● DIRECTIONS FOR THIS TASK: The listing below holds a line with "Unlock Your DVR: A" and a later line with "Contact (218, 20)". Write out those two lines and every line between them, exactly, and nothing else.

+++ RECORDS SHOWN +++

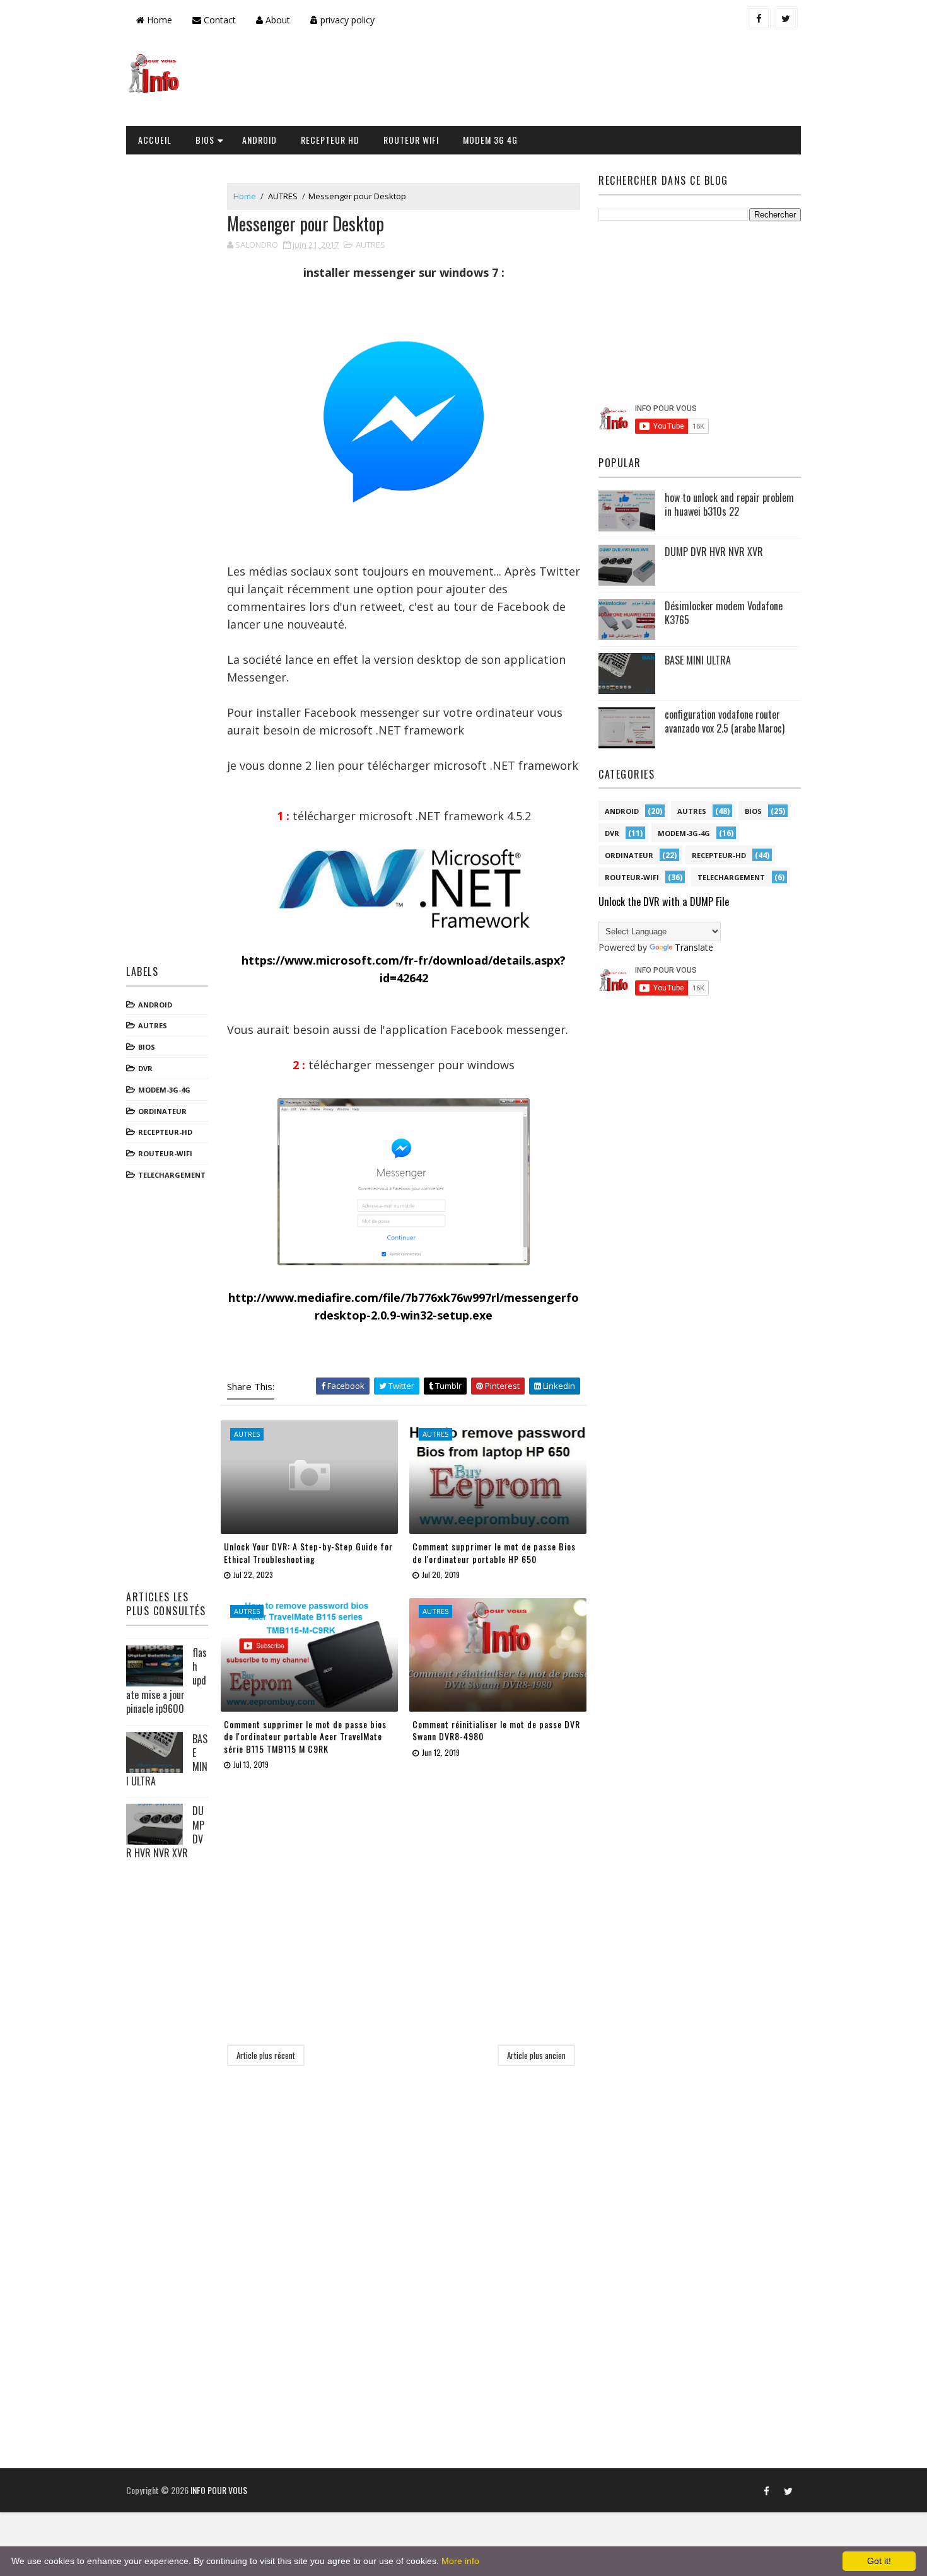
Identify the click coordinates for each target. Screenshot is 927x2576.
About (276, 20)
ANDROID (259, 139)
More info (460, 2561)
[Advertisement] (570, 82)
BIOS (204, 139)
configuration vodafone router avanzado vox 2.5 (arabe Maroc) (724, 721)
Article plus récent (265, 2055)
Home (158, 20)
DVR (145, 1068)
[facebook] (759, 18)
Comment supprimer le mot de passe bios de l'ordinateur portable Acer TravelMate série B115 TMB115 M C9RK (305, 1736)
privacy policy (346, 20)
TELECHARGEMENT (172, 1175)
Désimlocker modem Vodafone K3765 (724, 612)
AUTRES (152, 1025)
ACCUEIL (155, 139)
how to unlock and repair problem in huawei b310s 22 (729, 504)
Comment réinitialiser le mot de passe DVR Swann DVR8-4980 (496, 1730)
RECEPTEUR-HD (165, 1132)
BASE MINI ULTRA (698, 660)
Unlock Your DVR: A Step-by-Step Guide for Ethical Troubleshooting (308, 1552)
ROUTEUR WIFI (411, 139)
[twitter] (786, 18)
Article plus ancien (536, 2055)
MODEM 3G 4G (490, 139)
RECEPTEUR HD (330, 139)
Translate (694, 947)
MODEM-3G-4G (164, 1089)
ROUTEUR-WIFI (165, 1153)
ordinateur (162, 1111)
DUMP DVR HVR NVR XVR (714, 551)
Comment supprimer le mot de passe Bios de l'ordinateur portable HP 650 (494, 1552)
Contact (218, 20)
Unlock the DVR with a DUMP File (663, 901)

+++
+++ RECORDS SHOWN +++

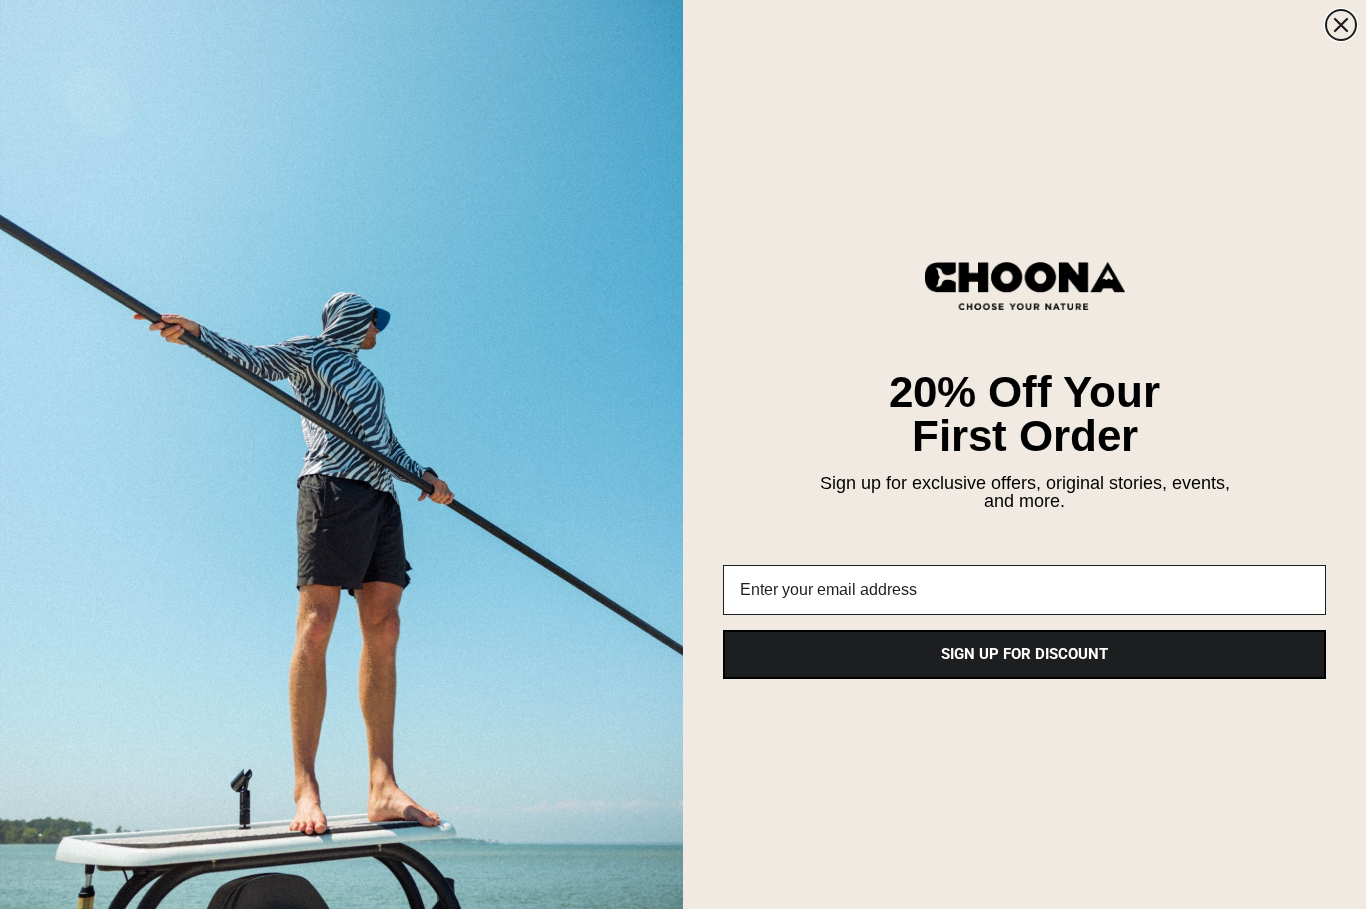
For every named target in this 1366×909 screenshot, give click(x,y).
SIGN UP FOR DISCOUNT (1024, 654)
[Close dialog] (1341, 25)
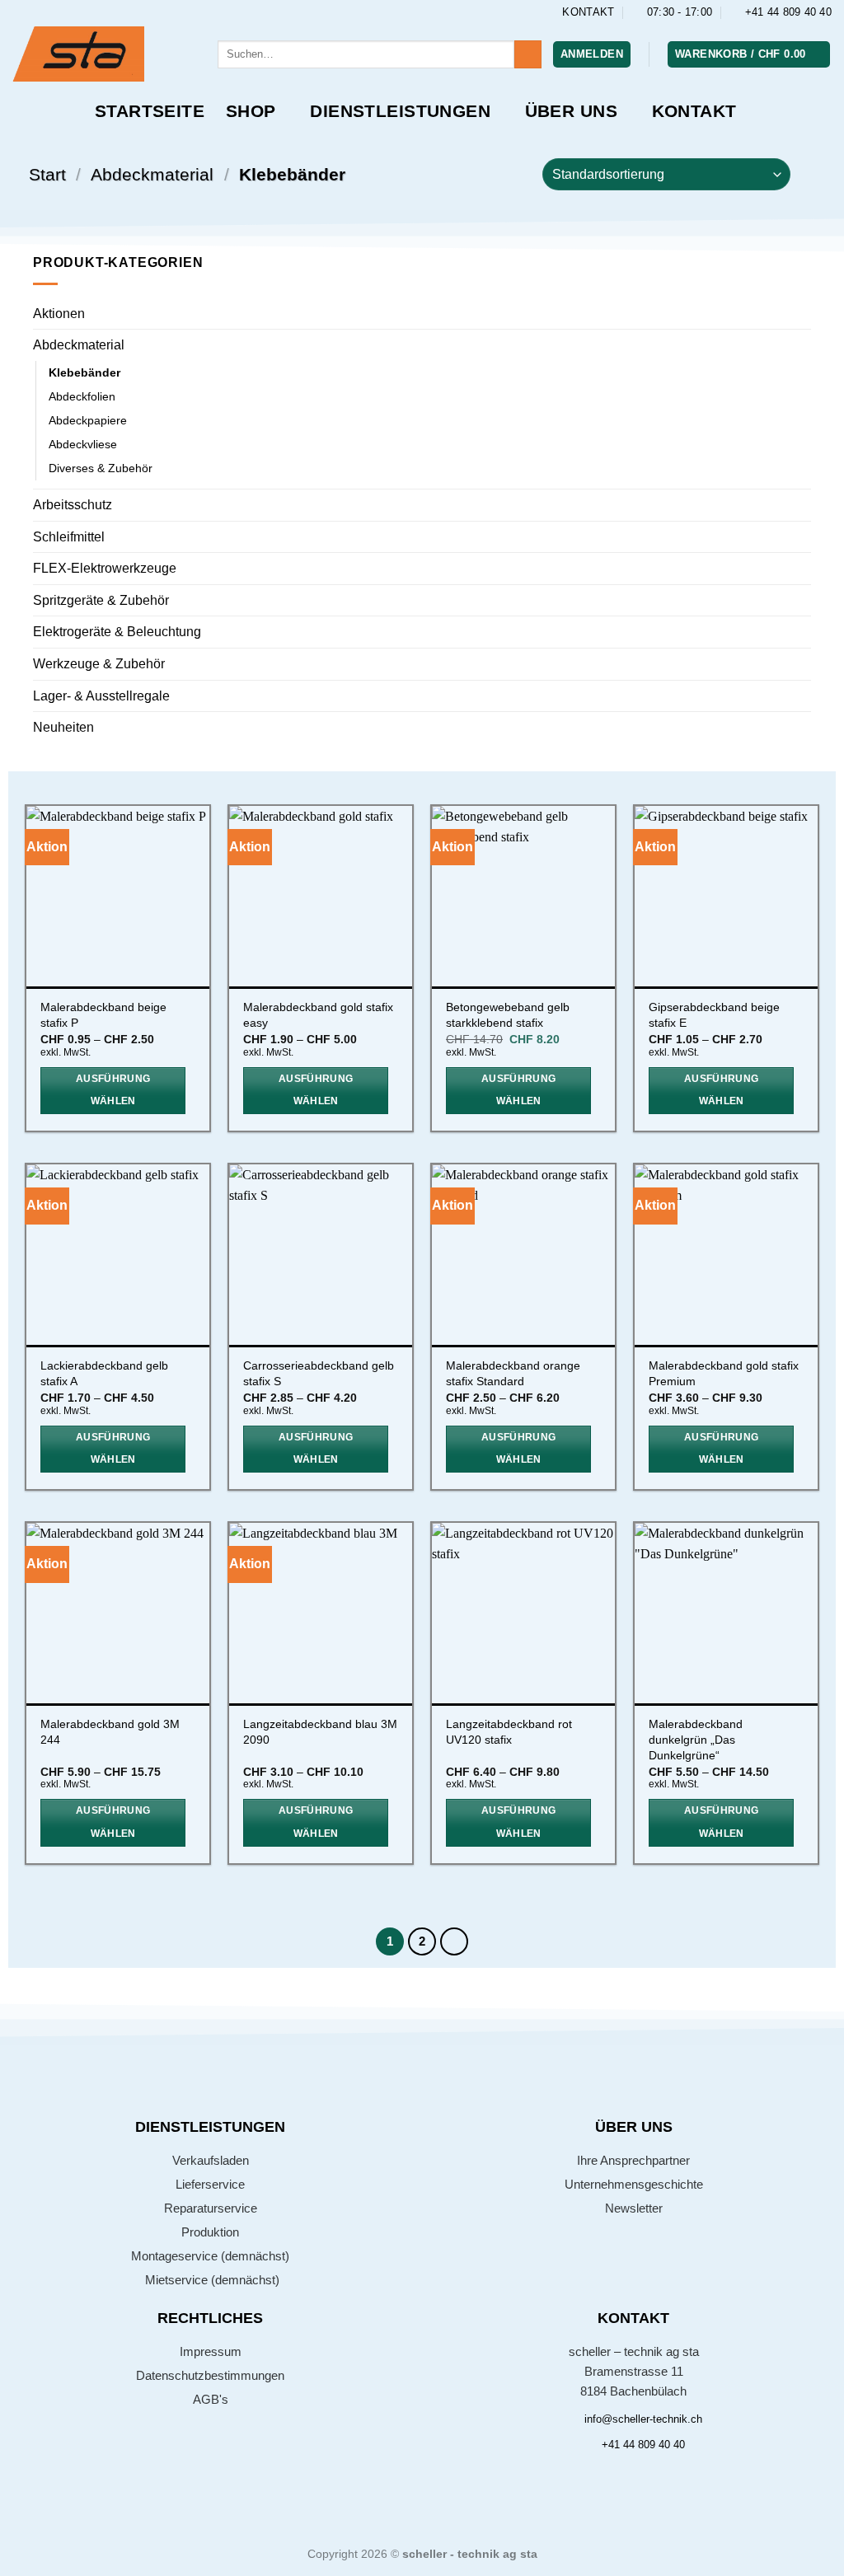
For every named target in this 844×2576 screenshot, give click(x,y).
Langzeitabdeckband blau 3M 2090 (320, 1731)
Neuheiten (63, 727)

+++

● RESULT:
Unlock Your DVR: A Step-by-Step Guide for Ethical Troubleshooting (308, 1552)
ROUTEUR WIFI (411, 139)
[twitter] (786, 18)
Article plus ancien (536, 2055)
MODEM 3G 4G (490, 139)
RECEPTEUR HD (330, 139)
Translate (694, 947)
MODEM-3G-4G (164, 1089)
ROUTEUR-WIFI (165, 1153)
ordinateur (162, 1111)
DUMP DVR HVR NVR XVR (714, 551)
Comment supprimer le mot de passe Bios de l'ordinateur portable HP 650 (494, 1552)
Contact (218, 20)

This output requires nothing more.